Однако общий критический обзор зафиксированного мной опыта привел меня к выводу, что всякие попытки классификации не дают ничего, кроме изобретения новых категорий, поэтому любые усилия рационализировать эту схему закончатся лишь еще более доморощенным изобретательством. Мне это было совершенно ни к чему. Попытка уяснить все, что я испытал, означала необходимость осмыслить стройную систему подтвержденных опытом конкретных представлений. Уже после первой пейотной церемонии («сессии»), в которой я принимал участие, для меня стало очевидным, что в учении дона Хуана есть внутренняя логика. Решившись однажды меня обучать, он затем передавал мне свои знания в неукоснительном порядке, в строгой последовательности. Именно этот порядок был для меня непостижим.

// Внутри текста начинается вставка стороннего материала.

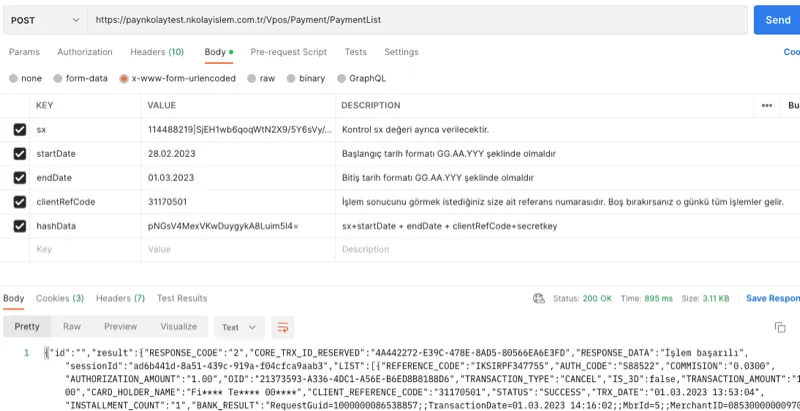Expand the Text format dropdown
The image size is (800, 411).
tap(239, 327)
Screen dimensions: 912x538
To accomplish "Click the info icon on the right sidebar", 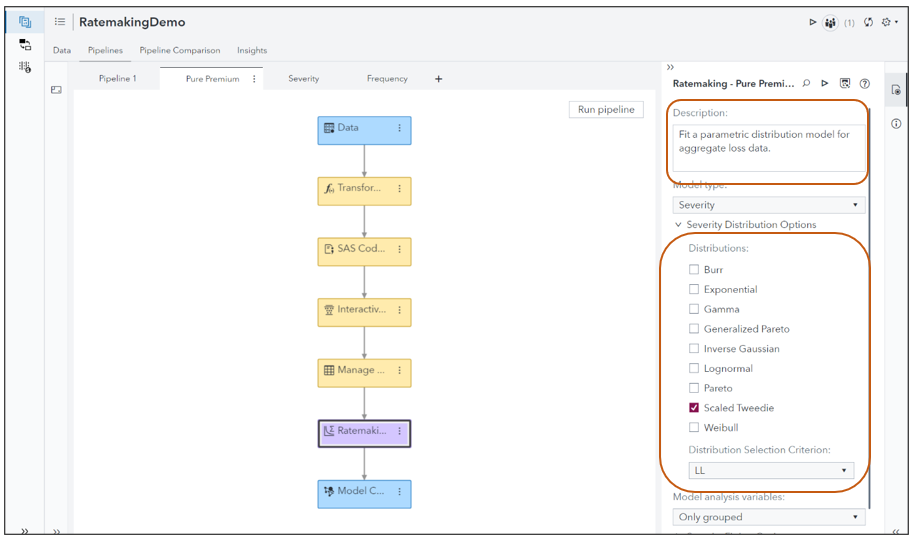I will coord(896,123).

Этим, по-моему, объясняется то, что даже через четыре года обучения я все еще оставался начинающим. Я понимал только, что знания дона Хуана и его методы передачи этих знаний были те же, что у его «бенефактора», поэтому и трудности в моем понимании учения были, по всей вероятности, аналогичны тем, с которыми в свое время столкнулся дон Хуан. Он сам отметил однажды наше сходство в качестве начинающих и несколько раз проронил, что тоже был не в состоянии понять своего учителя. Поэтому я пришел к выводу, что для любого начинающего, будь он индеец или кто угодно, магическое знание представляется непостижимым из-за необычайного характера испытываемых явлений. Лично для меня, как для человека западной культуры, они были столь ошеломляющими, что истолковать их в привычных терминах повседневной жизни было заведомо невозможно, и это означало, что обреченной будет также любая попытка их классификации.

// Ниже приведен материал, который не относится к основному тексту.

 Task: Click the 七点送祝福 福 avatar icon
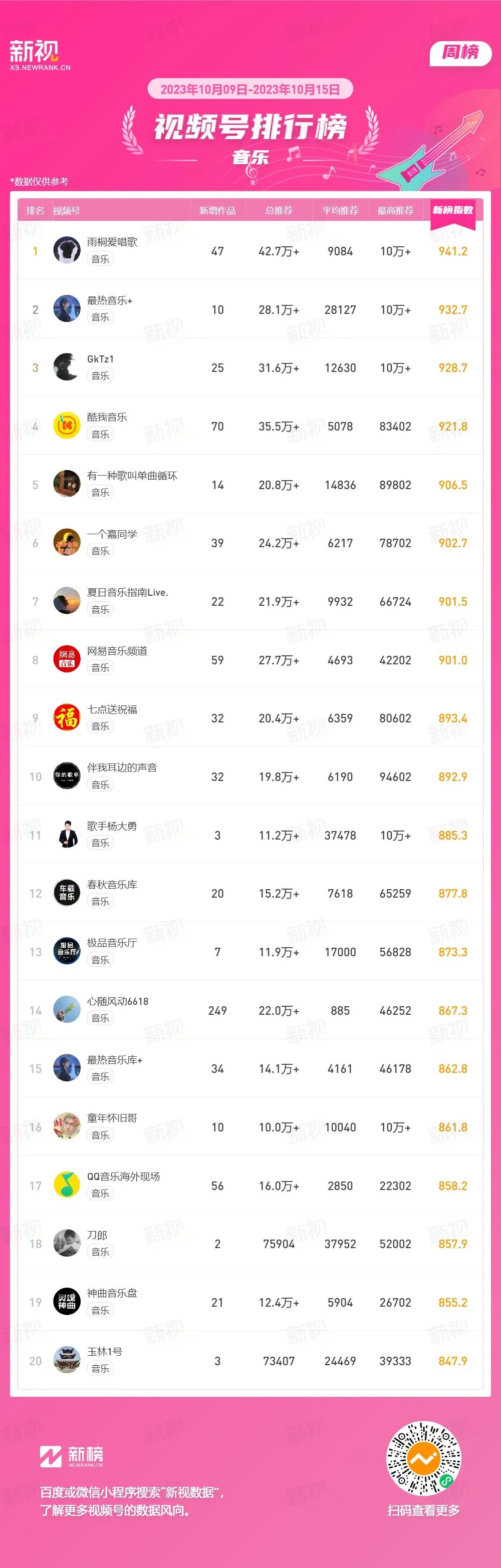[x=67, y=718]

Так для меня стало очевидным, что знание дона Хуана имеет смысл рассматривать лишь с его собственной точки зрения; лишь в этом случае оно будет достоверным и убедительным. В попытках согласовать наши представления я пришел к выводу, что всякий раз, пытаясь разъяснить мне свое знание, он с необходимостью использовал собственные понятия. Поскольку для меня эти понятия и концепции были изначально чуждыми, усилия увидеть его мир его глазами ставили меня в нелепое положение. Поэтому первой задачей было определить его систему концептуализации. Работая в этом направлении, я заметил, что сам дон Хуан особую роль отводил использованию галлюциногенных растений. Именно это я положил в основание собственной систематизации магического опыта.

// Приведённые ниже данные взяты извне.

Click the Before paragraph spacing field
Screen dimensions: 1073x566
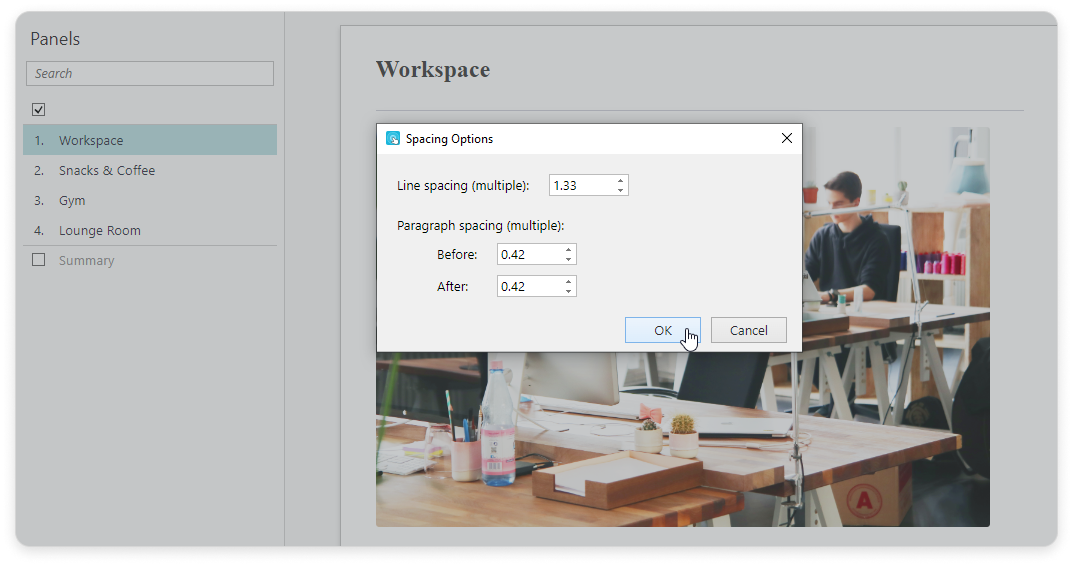[x=529, y=254]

Дон Хуан использовал три вида галлюциногенных растений, каждый в отдельности и в зависимости от обстоятельств: пейот (lophophora williamsii), дурман (datura inoxia или d. meteloides) и гриб (по всей вероятности, psilocybe mexiсana). Галлюциногенные свойства этих растений были известны индейцам задолго до появления европейцев. У индейцев они находят, сообразно свойствам, различное применение: их используют при лечении, при колдовстве, для достижения экстатических состояний или, скажем, просто ради удовольствия. В контексте же учения дона Хуана употребление дурмана и гриба связывается с приобретением особой силы, мудрости или, иначе говоря, знания того, как «правильно» жить.